On Wednesday, he emerged as the youngest of the 285 competitors at this year’s Scripps National Spelling Bee, taking the stage to spell his first word, “inviscate.”
His correct spelling of the word caused the crowd to erupt in cheer, and Akash adorably placed his hands over his ears to shield himself from the noise. He was ultimately eliminated in Round 3 after misspelling “bacteriolytic,” but not before receiving a standing ovation from the assembled crowd.

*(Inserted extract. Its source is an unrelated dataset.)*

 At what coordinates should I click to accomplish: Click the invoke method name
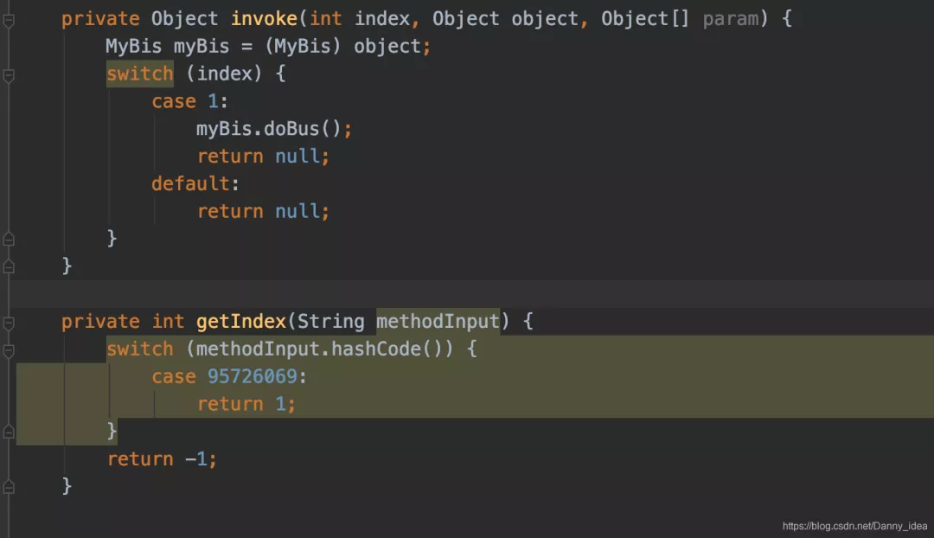coord(263,19)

The youngster can read and write fluently in Telugu and Hindi, according to his profile on the spelling bee website. He is homeschooled, and spends at least one hour per day studying his words, according to Chris Weller of Tech Insider, who conducted an interview with the boy. Weller described a Skype interview the two had in March:
“In between fits of throwing himself into the sofa and covering the lens of his iPad (much to his father’s resistance), he delivered strings of complex sentences with minimal effort. He was also immensely polite, repeatedly calling me ‘Mr. Weller’ even after I told him ‘Chris’ was just fine.”
Akash, who also appeared on Steve Harvey’s “Little Big Shots,” dreams of one day becoming an actor, and told the spelling bee crowd he knew and could have spelled every word from the first round of Wednesday’s competition.
“All of those words came from the list that everybody studied,” he said.
He doesn’t just study words, Akash also has a penchant for brand recognition.
“You can show me any logo and I can tell you what company it is,” he said.
His mother, Kala, is a former engineer and is the parent responsible for his homeschooling. His father, Krishna, is a pharmacist.
“He needs to be home-schooled,” Krishna said. “He’s very advanced. He’s like five, six, seven grades higher” than his peers.